» INSTRUCTIONS TO FOLLOW: Only the number is needed: count the lines below that hold the string "logo".

» SUPPLIED MATERIAL:
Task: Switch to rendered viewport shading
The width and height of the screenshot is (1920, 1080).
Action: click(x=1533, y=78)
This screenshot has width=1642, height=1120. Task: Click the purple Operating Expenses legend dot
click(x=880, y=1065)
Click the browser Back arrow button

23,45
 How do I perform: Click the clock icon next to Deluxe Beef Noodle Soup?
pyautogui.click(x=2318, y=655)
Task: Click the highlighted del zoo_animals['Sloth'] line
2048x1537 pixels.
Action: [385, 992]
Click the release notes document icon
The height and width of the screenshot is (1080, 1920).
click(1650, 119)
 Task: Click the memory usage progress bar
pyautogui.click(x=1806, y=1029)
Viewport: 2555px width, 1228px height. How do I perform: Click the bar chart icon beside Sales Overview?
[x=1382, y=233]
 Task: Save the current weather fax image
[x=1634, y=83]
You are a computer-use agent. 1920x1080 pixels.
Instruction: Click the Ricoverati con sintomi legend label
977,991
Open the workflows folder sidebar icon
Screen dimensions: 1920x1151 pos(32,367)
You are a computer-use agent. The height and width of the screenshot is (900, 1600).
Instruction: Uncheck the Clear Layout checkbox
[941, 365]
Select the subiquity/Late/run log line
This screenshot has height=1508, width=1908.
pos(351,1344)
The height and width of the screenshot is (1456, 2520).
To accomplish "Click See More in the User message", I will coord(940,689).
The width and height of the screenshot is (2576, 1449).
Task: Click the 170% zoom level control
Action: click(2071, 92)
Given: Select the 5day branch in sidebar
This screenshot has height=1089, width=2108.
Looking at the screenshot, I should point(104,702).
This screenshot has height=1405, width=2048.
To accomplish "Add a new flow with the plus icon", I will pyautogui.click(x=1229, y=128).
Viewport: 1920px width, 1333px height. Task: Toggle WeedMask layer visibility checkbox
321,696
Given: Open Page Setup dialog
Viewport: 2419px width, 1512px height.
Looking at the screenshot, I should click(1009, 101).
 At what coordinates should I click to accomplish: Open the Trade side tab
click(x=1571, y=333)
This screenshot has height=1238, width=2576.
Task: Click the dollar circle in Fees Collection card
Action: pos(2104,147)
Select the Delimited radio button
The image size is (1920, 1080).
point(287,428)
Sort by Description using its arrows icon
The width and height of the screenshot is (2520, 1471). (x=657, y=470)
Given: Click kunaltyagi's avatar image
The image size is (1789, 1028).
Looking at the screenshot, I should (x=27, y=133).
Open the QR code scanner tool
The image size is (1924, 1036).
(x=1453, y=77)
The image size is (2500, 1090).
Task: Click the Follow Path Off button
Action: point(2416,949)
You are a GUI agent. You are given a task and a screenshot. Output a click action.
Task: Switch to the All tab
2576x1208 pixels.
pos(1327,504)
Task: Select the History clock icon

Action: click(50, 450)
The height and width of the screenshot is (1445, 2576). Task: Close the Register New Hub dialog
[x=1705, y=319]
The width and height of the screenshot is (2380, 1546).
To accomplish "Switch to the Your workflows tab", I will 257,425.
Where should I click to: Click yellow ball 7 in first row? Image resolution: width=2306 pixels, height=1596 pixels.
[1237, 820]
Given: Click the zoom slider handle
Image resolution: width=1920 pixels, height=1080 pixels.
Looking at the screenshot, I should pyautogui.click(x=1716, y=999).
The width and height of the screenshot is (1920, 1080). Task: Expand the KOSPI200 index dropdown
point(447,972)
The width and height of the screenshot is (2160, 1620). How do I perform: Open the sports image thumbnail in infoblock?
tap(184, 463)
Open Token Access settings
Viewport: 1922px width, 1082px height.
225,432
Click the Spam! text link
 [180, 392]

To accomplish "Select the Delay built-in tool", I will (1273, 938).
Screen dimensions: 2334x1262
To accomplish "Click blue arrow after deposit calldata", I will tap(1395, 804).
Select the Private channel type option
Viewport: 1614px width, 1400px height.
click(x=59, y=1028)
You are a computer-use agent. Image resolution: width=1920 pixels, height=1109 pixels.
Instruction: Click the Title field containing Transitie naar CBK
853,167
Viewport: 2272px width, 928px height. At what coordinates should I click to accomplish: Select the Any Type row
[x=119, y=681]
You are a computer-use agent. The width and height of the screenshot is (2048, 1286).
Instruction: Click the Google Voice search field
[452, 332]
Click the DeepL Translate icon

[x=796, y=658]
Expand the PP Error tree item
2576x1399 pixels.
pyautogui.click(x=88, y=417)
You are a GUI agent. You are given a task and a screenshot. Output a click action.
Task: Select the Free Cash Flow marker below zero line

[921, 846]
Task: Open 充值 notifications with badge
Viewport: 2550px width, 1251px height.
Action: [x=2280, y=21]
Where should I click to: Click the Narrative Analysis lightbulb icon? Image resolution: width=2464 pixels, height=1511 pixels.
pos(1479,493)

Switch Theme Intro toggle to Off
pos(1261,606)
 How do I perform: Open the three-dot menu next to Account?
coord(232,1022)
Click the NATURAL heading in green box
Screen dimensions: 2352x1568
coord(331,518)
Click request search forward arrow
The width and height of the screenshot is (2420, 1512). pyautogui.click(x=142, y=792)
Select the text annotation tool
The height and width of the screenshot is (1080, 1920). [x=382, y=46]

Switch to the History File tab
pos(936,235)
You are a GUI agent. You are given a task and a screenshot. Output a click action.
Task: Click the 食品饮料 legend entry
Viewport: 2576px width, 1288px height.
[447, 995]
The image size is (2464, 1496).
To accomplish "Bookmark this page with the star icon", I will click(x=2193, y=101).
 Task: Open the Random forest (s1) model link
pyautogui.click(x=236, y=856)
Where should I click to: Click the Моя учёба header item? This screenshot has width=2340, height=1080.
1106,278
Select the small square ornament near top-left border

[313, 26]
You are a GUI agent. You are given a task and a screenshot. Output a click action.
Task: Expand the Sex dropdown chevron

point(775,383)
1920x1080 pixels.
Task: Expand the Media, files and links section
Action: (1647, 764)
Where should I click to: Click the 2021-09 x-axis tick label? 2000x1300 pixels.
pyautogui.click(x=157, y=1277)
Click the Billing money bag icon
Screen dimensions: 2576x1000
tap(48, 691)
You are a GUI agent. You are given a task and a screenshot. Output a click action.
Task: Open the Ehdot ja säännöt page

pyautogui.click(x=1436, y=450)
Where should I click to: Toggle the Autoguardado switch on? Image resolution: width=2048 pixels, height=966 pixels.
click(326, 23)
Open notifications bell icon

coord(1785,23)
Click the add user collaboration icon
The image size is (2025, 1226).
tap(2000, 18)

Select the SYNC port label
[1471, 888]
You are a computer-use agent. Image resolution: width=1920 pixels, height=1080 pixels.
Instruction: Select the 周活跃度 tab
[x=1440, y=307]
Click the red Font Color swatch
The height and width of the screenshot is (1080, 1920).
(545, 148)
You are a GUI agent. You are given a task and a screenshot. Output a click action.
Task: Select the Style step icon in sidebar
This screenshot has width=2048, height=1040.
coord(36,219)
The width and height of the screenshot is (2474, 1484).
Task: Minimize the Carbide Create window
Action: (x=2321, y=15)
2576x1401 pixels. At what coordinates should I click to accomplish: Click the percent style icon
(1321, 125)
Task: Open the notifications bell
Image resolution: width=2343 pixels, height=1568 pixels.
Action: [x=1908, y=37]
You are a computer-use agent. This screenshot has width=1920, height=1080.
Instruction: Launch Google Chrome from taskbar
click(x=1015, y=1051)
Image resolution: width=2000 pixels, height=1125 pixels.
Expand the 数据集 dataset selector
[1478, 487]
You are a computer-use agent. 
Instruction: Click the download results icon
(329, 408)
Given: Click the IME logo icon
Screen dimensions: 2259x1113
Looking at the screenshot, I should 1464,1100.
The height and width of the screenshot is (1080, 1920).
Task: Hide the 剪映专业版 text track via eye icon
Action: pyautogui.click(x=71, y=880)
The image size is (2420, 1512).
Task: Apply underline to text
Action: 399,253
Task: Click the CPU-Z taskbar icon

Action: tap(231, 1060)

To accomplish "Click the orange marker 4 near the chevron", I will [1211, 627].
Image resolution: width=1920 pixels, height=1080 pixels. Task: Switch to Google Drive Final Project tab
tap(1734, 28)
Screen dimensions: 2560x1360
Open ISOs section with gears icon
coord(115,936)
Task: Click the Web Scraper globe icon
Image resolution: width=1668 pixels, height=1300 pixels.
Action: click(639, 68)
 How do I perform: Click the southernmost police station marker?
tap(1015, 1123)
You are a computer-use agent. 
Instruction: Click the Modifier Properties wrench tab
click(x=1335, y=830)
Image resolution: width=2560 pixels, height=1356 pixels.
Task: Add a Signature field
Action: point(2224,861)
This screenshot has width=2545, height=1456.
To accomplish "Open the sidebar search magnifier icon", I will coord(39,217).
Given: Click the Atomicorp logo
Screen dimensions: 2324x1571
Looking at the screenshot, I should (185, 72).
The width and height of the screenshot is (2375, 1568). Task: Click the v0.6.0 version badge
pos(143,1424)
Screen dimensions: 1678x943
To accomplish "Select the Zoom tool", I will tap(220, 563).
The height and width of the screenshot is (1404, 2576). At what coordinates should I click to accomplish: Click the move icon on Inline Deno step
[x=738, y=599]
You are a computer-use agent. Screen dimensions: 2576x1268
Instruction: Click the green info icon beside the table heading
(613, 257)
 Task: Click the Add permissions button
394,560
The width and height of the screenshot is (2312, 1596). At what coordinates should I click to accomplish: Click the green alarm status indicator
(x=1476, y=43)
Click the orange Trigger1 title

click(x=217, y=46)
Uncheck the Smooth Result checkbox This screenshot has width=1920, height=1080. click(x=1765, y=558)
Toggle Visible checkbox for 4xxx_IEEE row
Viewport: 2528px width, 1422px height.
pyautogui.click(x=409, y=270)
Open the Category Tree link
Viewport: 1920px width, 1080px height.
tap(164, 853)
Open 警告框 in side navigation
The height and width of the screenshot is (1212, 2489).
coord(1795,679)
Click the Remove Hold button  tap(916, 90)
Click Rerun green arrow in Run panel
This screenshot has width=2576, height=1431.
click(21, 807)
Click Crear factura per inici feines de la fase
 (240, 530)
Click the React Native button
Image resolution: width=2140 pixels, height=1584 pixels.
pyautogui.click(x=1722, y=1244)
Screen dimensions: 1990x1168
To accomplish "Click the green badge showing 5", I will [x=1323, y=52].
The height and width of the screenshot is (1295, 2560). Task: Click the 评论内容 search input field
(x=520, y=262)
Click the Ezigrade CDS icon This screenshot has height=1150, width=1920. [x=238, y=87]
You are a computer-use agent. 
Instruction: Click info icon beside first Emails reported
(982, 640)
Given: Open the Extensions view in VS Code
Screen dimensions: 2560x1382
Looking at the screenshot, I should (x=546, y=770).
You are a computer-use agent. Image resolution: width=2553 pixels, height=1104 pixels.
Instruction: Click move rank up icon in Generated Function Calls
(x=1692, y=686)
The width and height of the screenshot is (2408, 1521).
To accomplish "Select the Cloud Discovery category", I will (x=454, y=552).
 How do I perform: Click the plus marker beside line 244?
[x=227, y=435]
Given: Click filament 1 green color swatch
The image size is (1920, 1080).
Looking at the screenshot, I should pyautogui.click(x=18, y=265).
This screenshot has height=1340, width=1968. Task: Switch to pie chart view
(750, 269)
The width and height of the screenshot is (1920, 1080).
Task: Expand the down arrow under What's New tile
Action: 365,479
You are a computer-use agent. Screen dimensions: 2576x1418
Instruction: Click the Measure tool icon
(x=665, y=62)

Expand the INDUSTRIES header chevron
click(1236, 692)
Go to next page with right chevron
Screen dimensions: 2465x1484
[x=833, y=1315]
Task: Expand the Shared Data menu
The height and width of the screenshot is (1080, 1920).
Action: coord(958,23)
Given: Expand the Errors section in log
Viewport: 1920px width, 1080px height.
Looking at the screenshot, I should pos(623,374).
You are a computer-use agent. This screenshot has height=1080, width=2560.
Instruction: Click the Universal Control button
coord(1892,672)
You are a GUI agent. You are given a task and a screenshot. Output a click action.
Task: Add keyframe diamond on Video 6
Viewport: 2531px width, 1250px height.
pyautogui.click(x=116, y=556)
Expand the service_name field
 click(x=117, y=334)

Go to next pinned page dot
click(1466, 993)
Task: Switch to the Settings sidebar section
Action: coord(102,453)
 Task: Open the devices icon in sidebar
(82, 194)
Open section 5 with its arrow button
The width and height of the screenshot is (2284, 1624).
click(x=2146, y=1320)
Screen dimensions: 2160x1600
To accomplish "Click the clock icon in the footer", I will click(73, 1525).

» RESULT OF THE TASK: 2